Your assignment: Output the complete listing. Match it exactly.

Record set:
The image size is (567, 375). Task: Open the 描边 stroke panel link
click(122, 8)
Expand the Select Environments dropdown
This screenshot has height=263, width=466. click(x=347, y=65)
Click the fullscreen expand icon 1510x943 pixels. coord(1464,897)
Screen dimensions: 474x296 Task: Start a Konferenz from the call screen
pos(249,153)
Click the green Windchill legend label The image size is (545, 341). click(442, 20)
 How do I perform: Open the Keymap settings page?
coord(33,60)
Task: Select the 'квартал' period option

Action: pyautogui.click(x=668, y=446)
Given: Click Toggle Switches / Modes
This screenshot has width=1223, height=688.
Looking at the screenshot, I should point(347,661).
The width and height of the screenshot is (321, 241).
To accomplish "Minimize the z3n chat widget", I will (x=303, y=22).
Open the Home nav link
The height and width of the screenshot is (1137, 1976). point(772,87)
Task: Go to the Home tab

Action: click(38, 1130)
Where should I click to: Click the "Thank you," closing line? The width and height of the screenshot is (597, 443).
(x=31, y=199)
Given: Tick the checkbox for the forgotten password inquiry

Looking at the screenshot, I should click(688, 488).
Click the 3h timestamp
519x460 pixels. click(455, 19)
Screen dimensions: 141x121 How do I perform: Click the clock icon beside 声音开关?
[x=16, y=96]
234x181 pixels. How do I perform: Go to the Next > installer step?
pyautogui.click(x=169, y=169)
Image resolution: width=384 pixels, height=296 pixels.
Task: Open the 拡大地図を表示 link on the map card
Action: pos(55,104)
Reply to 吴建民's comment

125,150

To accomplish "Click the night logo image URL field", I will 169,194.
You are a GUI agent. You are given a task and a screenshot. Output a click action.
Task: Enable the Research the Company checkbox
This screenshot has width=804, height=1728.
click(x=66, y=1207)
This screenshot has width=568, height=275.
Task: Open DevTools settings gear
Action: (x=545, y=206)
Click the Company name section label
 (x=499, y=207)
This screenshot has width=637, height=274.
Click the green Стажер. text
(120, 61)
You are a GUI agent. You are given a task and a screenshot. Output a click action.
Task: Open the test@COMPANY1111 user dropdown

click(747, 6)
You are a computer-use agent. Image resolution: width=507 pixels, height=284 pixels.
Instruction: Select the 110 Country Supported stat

Task output:
The image size is (567, 375). Task: Open the 描边 stroke panel link
click(122, 8)
Expand the Select Environments dropdown
This screenshot has height=263, width=466. click(x=347, y=65)
Click the fullscreen expand icon 1510x943 pixels. coord(1464,897)
Screen dimensions: 474x296 Task: Start a Konferenz from the call screen
pos(249,153)
Click the green Windchill legend label The image size is (545, 341). click(442, 20)
 How do I perform: Open the Keymap settings page?
coord(33,60)
Task: Select the 'квартал' period option

Action: pyautogui.click(x=668, y=446)
Given: Click Toggle Switches / Modes
This screenshot has width=1223, height=688.
Looking at the screenshot, I should point(347,661).
The width and height of the screenshot is (321, 241).
To accomplish "Minimize the z3n chat widget", I will (x=303, y=22).
Open the Home nav link
The height and width of the screenshot is (1137, 1976). point(772,87)
Task: Go to the Home tab

Action: click(38, 1130)
Where should I click to: Click the "Thank you," closing line? The width and height of the screenshot is (597, 443).
(x=31, y=199)
Given: Tick the checkbox for the forgotten password inquiry

Looking at the screenshot, I should click(688, 488).
Click the 3h timestamp
519x460 pixels. click(455, 19)
Screen dimensions: 141x121 How do I perform: Click the clock icon beside 声音开关?
[x=16, y=96]
234x181 pixels. How do I perform: Go to the Next > installer step?
pyautogui.click(x=169, y=169)
Image resolution: width=384 pixels, height=296 pixels.
Task: Open the 拡大地図を表示 link on the map card
Action: pos(55,104)
Reply to 吴建民's comment

125,150

To accomplish "Click the night logo image URL field", I will 169,194.
You are a GUI agent. You are given a task and a screenshot. Output a click action.
Task: Enable the Research the Company checkbox
This screenshot has width=804, height=1728.
click(x=66, y=1207)
This screenshot has width=568, height=275.
Task: Open DevTools settings gear
Action: (x=545, y=206)
Click the Company name section label
 (x=499, y=207)
This screenshot has width=637, height=274.
Click the green Стажер. text
(120, 61)
You are a GUI agent. You are given a task and a screenshot. Output a click action.
Task: Open the test@COMPANY1111 user dropdown

click(747, 6)
You are a computer-use agent. Image resolution: width=507 pixels, height=284 pixels.
Instruction: Select the 110 Country Supported stat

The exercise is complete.